#### RECORD SET
══════

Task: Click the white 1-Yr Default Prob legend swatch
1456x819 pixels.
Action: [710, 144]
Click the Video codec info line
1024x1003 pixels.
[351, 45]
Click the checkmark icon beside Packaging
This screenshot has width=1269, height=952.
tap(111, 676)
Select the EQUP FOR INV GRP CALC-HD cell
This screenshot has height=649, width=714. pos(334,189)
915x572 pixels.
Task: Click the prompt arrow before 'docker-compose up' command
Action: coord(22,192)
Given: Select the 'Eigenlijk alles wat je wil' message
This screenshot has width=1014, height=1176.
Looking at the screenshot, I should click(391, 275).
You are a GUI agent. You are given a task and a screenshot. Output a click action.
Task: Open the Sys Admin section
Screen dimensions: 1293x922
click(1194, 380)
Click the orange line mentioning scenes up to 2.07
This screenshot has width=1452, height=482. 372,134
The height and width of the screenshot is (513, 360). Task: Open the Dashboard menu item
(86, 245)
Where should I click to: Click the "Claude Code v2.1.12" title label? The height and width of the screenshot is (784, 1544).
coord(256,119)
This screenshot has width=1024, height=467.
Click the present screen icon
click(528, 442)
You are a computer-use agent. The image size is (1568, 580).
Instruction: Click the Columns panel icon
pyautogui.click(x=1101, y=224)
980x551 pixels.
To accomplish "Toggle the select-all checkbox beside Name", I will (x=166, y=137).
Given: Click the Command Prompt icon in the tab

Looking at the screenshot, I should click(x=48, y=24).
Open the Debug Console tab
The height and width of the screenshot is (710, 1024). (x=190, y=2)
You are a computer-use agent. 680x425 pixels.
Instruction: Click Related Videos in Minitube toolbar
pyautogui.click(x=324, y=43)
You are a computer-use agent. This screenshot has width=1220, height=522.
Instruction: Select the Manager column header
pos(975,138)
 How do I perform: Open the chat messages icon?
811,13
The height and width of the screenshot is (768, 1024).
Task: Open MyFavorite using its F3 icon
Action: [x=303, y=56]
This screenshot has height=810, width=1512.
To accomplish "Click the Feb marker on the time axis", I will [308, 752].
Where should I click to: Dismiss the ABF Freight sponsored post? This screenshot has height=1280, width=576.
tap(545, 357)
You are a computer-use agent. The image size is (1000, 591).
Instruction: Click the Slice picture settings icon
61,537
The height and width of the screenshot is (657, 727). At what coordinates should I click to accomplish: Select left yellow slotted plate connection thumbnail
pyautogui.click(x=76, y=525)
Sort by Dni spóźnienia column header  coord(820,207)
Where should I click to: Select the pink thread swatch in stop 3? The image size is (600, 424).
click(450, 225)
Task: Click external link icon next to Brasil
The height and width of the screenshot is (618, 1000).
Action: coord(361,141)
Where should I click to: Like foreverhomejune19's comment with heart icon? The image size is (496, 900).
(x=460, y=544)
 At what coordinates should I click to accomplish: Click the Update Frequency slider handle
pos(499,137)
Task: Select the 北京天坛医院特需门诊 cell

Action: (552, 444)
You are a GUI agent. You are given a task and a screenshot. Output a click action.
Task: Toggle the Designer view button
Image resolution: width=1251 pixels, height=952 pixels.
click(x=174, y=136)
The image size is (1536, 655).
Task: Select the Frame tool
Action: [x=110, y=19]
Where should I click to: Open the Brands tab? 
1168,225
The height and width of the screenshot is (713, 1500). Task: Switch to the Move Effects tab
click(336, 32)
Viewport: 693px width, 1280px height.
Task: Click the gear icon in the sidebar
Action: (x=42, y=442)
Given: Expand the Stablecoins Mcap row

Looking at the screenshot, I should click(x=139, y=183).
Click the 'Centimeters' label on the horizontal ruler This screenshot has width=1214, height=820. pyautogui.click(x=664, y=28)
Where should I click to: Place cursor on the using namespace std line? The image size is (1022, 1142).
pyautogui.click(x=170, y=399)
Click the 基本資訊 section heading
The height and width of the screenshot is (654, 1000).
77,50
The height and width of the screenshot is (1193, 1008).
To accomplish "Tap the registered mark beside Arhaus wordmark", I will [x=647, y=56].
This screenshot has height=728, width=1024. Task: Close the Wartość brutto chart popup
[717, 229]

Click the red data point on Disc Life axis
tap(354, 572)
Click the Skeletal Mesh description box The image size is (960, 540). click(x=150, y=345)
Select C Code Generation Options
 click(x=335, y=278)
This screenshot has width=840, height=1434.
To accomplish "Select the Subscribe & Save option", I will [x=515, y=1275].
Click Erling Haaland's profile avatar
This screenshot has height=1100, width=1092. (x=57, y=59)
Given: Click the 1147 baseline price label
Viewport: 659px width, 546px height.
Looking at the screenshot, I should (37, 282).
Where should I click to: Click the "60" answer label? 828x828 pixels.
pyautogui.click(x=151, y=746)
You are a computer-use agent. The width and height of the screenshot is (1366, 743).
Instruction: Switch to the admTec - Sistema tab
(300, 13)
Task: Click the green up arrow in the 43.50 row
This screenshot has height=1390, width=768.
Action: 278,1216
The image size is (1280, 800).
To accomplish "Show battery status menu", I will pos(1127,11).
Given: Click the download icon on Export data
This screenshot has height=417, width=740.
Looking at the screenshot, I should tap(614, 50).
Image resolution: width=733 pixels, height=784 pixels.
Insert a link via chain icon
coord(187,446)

══════

#### EXERCISE GOAL
None of the records may be omitted or altered when they are given again.

#### ANSWER BELOW
Task: Click the white 1-Yr Default Prob legend swatch
1456x819 pixels.
Action: [710, 144]
Click the Video codec info line
1024x1003 pixels.
[351, 45]
Click the checkmark icon beside Packaging
This screenshot has width=1269, height=952.
tap(111, 676)
Select the EQUP FOR INV GRP CALC-HD cell
This screenshot has height=649, width=714. pos(334,189)
915x572 pixels.
Task: Click the prompt arrow before 'docker-compose up' command
Action: coord(22,192)
Given: Select the 'Eigenlijk alles wat je wil' message
This screenshot has width=1014, height=1176.
Looking at the screenshot, I should click(391, 275).
You are a GUI agent. You are given a task and a screenshot. Output a click action.
Task: Open the Sys Admin section
Screen dimensions: 1293x922
click(1194, 380)
Click the orange line mentioning scenes up to 2.07
This screenshot has width=1452, height=482. 372,134
The height and width of the screenshot is (513, 360). Task: Open the Dashboard menu item
(86, 245)
Where should I click to: Click the "Claude Code v2.1.12" title label? The height and width of the screenshot is (784, 1544).
coord(256,119)
This screenshot has width=1024, height=467.
Click the present screen icon
click(528, 442)
You are a computer-use agent. The image size is (1568, 580).
Instruction: Click the Columns panel icon
pyautogui.click(x=1101, y=224)
980x551 pixels.
To accomplish "Toggle the select-all checkbox beside Name", I will (x=166, y=137).
Given: Click the Command Prompt icon in the tab

Looking at the screenshot, I should click(x=48, y=24).
Open the Debug Console tab
The height and width of the screenshot is (710, 1024). (x=190, y=2)
You are a computer-use agent. 680x425 pixels.
Instruction: Click Related Videos in Minitube toolbar
pyautogui.click(x=324, y=43)
You are a computer-use agent. This screenshot has width=1220, height=522.
Instruction: Select the Manager column header
pos(975,138)
 How do I perform: Open the chat messages icon?
811,13
The height and width of the screenshot is (768, 1024).
Task: Open MyFavorite using its F3 icon
Action: [x=303, y=56]
This screenshot has height=810, width=1512.
To accomplish "Click the Feb marker on the time axis", I will [308, 752].
Where should I click to: Dismiss the ABF Freight sponsored post? This screenshot has height=1280, width=576.
tap(545, 357)
You are a computer-use agent. The image size is (1000, 591).
Instruction: Click the Slice picture settings icon
61,537
The height and width of the screenshot is (657, 727). At what coordinates should I click to accomplish: Select left yellow slotted plate connection thumbnail
pyautogui.click(x=76, y=525)
Sort by Dni spóźnienia column header  coord(820,207)
Where should I click to: Select the pink thread swatch in stop 3? The image size is (600, 424).
click(450, 225)
Task: Click external link icon next to Brasil
The height and width of the screenshot is (618, 1000).
Action: coord(361,141)
Where should I click to: Like foreverhomejune19's comment with heart icon? The image size is (496, 900).
(x=460, y=544)
 At what coordinates should I click to accomplish: Click the Update Frequency slider handle
pos(499,137)
Task: Select the 北京天坛医院特需门诊 cell

Action: (552, 444)
You are a GUI agent. You are given a task and a screenshot. Output a click action.
Task: Toggle the Designer view button
Image resolution: width=1251 pixels, height=952 pixels.
click(x=174, y=136)
The image size is (1536, 655).
Task: Select the Frame tool
Action: [x=110, y=19]
Where should I click to: Open the Brands tab? 
1168,225
The height and width of the screenshot is (713, 1500). Task: Switch to the Move Effects tab
click(336, 32)
Viewport: 693px width, 1280px height.
Task: Click the gear icon in the sidebar
Action: (x=42, y=442)
Given: Expand the Stablecoins Mcap row

Looking at the screenshot, I should click(x=139, y=183).
Click the 'Centimeters' label on the horizontal ruler This screenshot has width=1214, height=820. pyautogui.click(x=664, y=28)
Where should I click to: Place cursor on the using namespace std line? The image size is (1022, 1142).
pyautogui.click(x=170, y=399)
Click the 基本資訊 section heading
The height and width of the screenshot is (654, 1000).
77,50
The height and width of the screenshot is (1193, 1008).
To accomplish "Tap the registered mark beside Arhaus wordmark", I will [x=647, y=56].
This screenshot has height=728, width=1024. Task: Close the Wartość brutto chart popup
[717, 229]

Click the red data point on Disc Life axis
tap(354, 572)
Click the Skeletal Mesh description box The image size is (960, 540). click(x=150, y=345)
Select C Code Generation Options
 click(x=335, y=278)
This screenshot has width=840, height=1434.
To accomplish "Select the Subscribe & Save option", I will [x=515, y=1275].
Click Erling Haaland's profile avatar
This screenshot has height=1100, width=1092. (x=57, y=59)
Given: Click the 1147 baseline price label
Viewport: 659px width, 546px height.
Looking at the screenshot, I should (37, 282).
Where should I click to: Click the "60" answer label? 828x828 pixels.
pyautogui.click(x=151, y=746)
You are a computer-use agent. The width and height of the screenshot is (1366, 743).
Instruction: Switch to the admTec - Sistema tab
(300, 13)
Task: Click the green up arrow in the 43.50 row
This screenshot has height=1390, width=768.
Action: 278,1216
The image size is (1280, 800).
To accomplish "Show battery status menu", I will pos(1127,11).
Given: Click the download icon on Export data
This screenshot has height=417, width=740.
Looking at the screenshot, I should tap(614, 50).
Image resolution: width=733 pixels, height=784 pixels.
Insert a link via chain icon
coord(187,446)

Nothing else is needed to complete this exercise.